Where do plugins actually live? Plugins are installed from marketplaces β€” Anthropic's official marketplace, the community one, or a private enterprise marketplace your admin sets up. The open-source repos are anthropics/knowledge-work-plugins, anthropics/claude-plugins-community, and anthropics/claude-plugins-official.

What's the difference between a Skill and a Plugin? A Skill is one piece of procedural knowledge, written as Markdown. A Plugin bundles Skills together with Connectors, Sub-agents, and Slash Commands into a single installable unit.

Is MCP the only way to give Claude custom tools in the SDK? It's the recommended way. In-process MCP servers let your custom tools run as direct function calls inside your Python or TypeScript app β€” no separate process, no IPC overhead.

Can I run a Cowork agent on a schedule overnight? Only if the machine stays awake and the Cowork app stays open. If you need true always-on execution, use Claude Code cloud tasks instead.

What can Computer Use actually do? Open files, navigate a browser, interact with GUI apps, move the mouse, and type into forms. It's how you get an agent into apps that don't have an API or a connector.

Which path should I start with? If the agent is for you, on your machine, doing knowledge work β€” Cowork. If it has to run somewhere you don't control, or inside a product β€” the Agent SDK.
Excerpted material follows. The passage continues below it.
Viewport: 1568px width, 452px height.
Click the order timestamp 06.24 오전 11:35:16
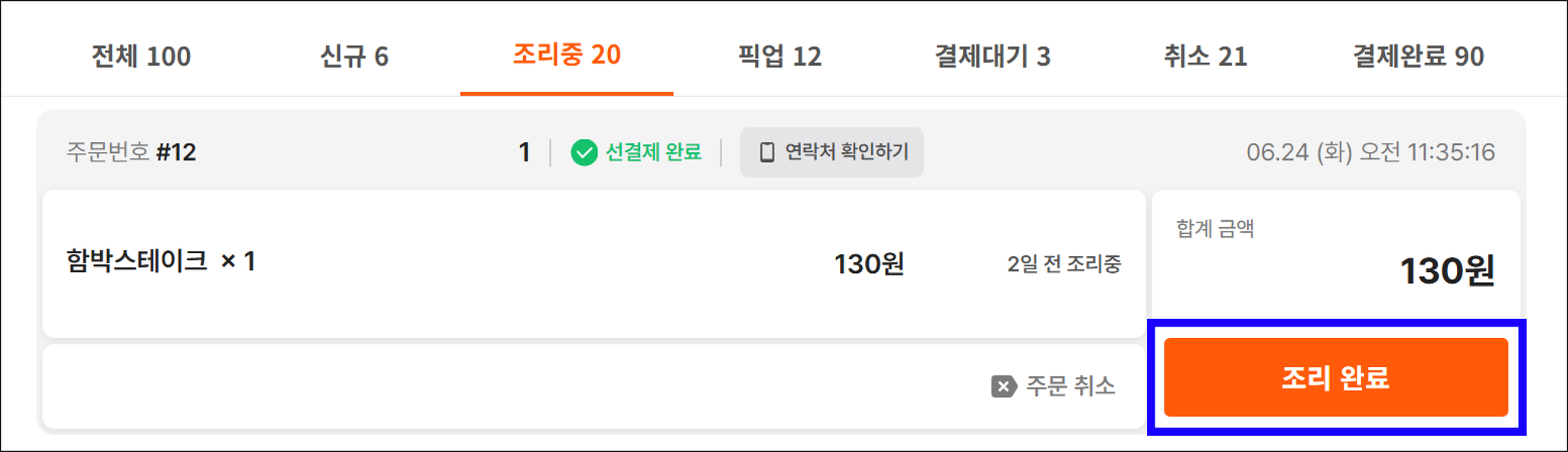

Building an agent on Claude is mostly about restraint. The primitives are small β€” a loop, some tools, maybe a skill or a sub-agent. The trap is assembling too much of it at once.

Pick your path first. If it's knowledge work on your machine, open Cowork and install a plugin from the knowledge-work marketplace; then use Plugin Create to build one of your own. If it's code or a product, pip install claude-agent-sdk and write the loop in thirty lines. Either way, start with one prompt, a few tools, and a real task β€” and only add sub-agents, hooks, MCP servers, or schedules when the simple version has visibly hit its limit.

The features that shipped in 2026 β€” Dispatch, Remote Control, Computer Use, Apps, scheduled tasks β€” are about taking an agent that already works and putting it where you need it. They don't help an agent that was never scoped right to begin with. Get one real thing working. Then make it portable.